Der zurückhaltend ausgestaltete Raum erhält seine Akzentuierung durch kraftvolle skulpturale Elemente wie den Altar aus sandgestrahltem Granit, durch eigens entworfene Stühle und Bänke sowie durch sieben hohe Holzbildtafeln, die in leichter Schräge an die Wände gelehnt sind. Die Tafeln sind nicht befestigt, so als ob sie jederzeit wieder entfernt und auf eine Reise mitgenommen werden könnten. So führen sie sinnfällig die Unbehaustheit des Menschen auf Erden vor Augen. Auf diesen Tafeln hat Günther Uecker mit Nägeln, Farbe, Sand, Asche und Steinen bildnerische Gestaltungen entstehen lassen, in denen elementare menschliche Seinserfahrung thematisiert und zu eindrucksvollen suggestiven Bildern verdichtet wird. Die beeindruckende Gestaltung des Kreuzmotivs auf den Tafeln an der Stirnwand beschwört durch Hunderte von Nägeln, die die collagierte Kreuzform durchbohren, die Schmerzen, die Christus durch die Verletzung seines Liebesgebots zugefügt werden. Doch zugleich lässt der Künstler die Nägel wie eine Wolke nach oben hin aufsteigen, sich vom Kreuz lösen, und leitet damit zum Thema der Auferstehungstafel über, auf der alles Irdische in weißfarbenen und nach außen drängenden dynamisch- bewegten Nagelstrukturen überwunden scheint.

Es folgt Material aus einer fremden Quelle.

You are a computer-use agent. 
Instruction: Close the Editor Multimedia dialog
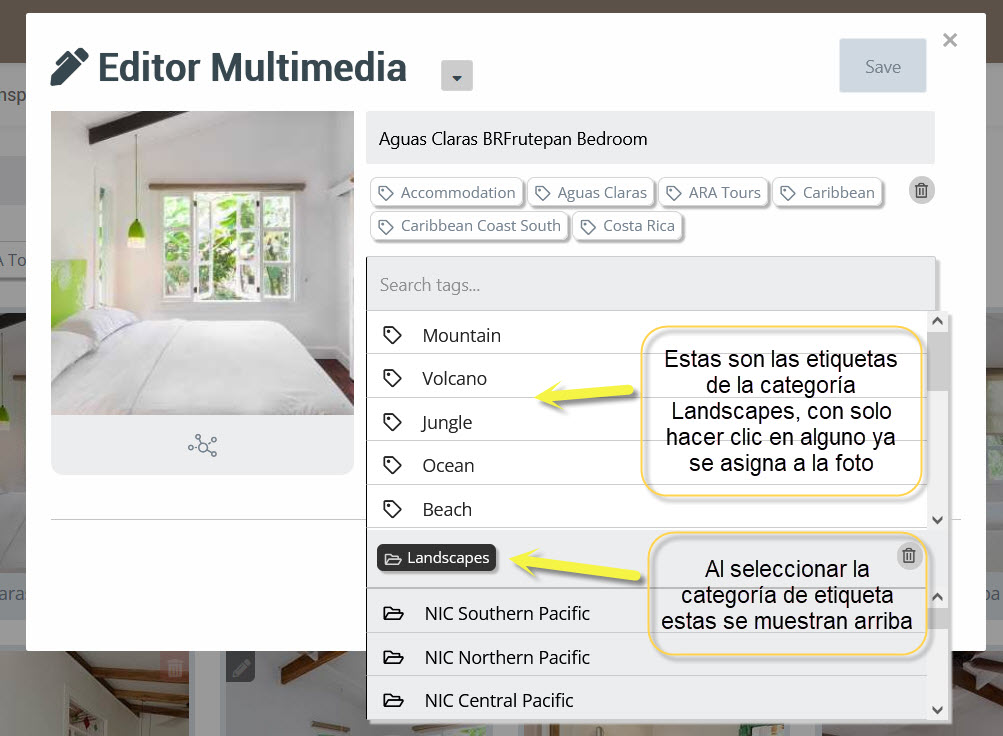(x=949, y=40)
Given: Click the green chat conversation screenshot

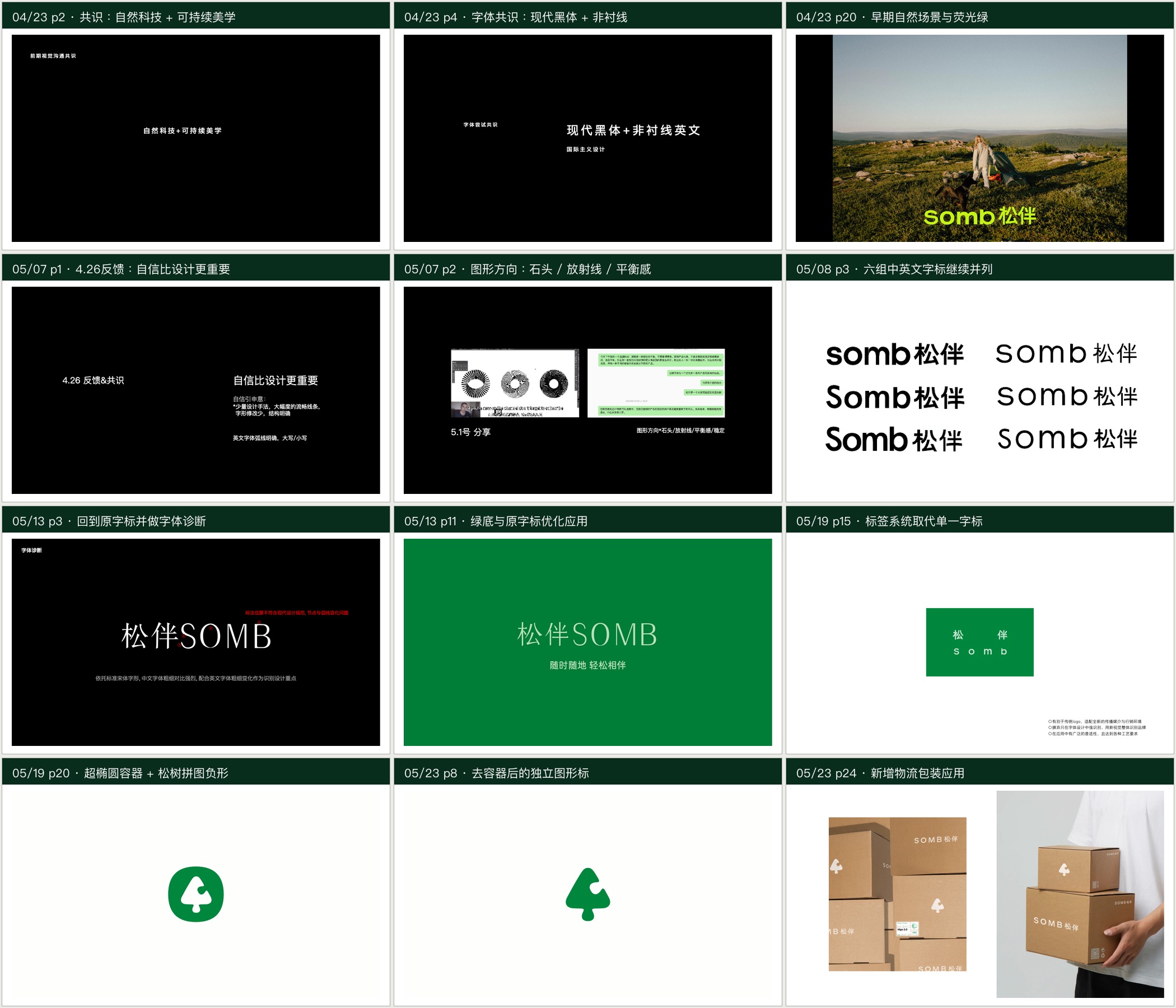Looking at the screenshot, I should (656, 383).
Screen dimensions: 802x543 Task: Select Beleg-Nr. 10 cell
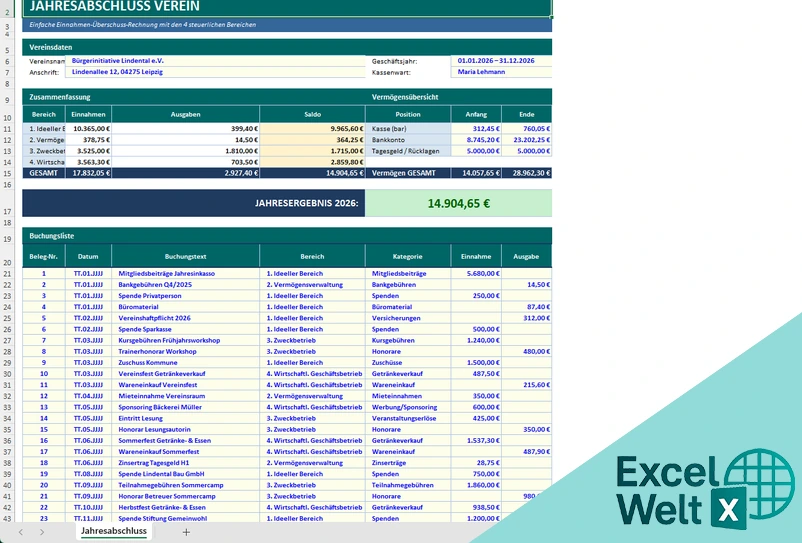click(44, 374)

Günther Uecker studierte an den Kunstakademien in Berlin und Düsseldorf. Er schloss sich Anfang der 1960er- Jahre der Gruppe "Zero" an und gestaltete mit seinem kompositorischen Hauptelement, weiß übermalten Nägeln, strenge Ordnungen auf Brettern oder rotierenden Scheiben. Auf diese Weise gelangte er sowohl zu seriellen Strukturen als auch zu optisch-kinetischen Effekten mit einem differenzierten Licht-Schatten-Spiel. Zunehmend setzt er sich in seinen Arbeiten, Installationen und Aktionen mit der existentiellen Bedrohung des Menschen in der Moderne auseinander und ruft zur Bewahrung des Humanen auf.
geboren 1930 in Wendorf / Mecklenburg, lebt und arbeitet in Düsseldorf und Berlin.